Di nuovo alta la tensione lungo il 38^ parallelo: la Corea del Nord ha testato questa mattina un nuovo ordigno nucleare. Secondo le principali fonti sudcoreane l’arma avrebbe generato una scossa di terremoto pari a 5.3 di magnitudo, facendo supporre ad una potenza di circa 10 kilotoni. Per fare un raffronto, basti pensare che la bomba sganciata su Hiroshima nel 1945 aveva una potenza di 15 kilotoni.

Pyongyang ha immediatamente confermato di aver effettuato con successo l’ennesimo esperimento e di essere ormai in grado di produrre testate nucleari sufficientemente piccole da poter essere posizionate dentro un missile a media gittata, proprio come i missili testati lunedì scorso.

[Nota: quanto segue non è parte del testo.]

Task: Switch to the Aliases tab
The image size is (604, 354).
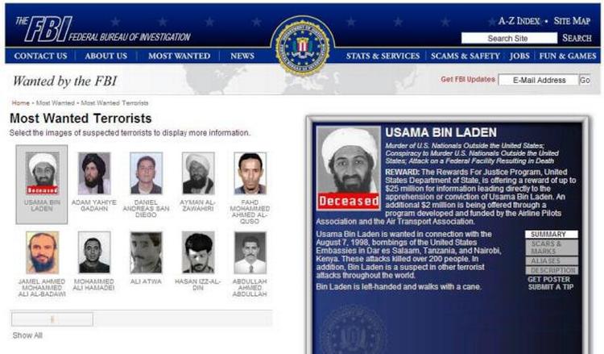Action: tap(552, 260)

Si tratta dell’ennesima risposta del regime nordcoreano alle dure sanzioni internazionali deliberate dalle Nazioni Unite nel mese di marzo dopo i precedenti test missilistici di gennaio e febbraio, sanzioni che, attraverso il divieto di importazione ed esportazione di merci utili alla fabbricazione di armi, avrebbero dovuto rallentare il programma nucleare di Pyongyang. Dall’entrate in vigore di dette sanzioni, tuttavia, la Corea del Nord ha effettutato circa 30 test missilistici oltre all’esperimento nucleare di quest’oggi.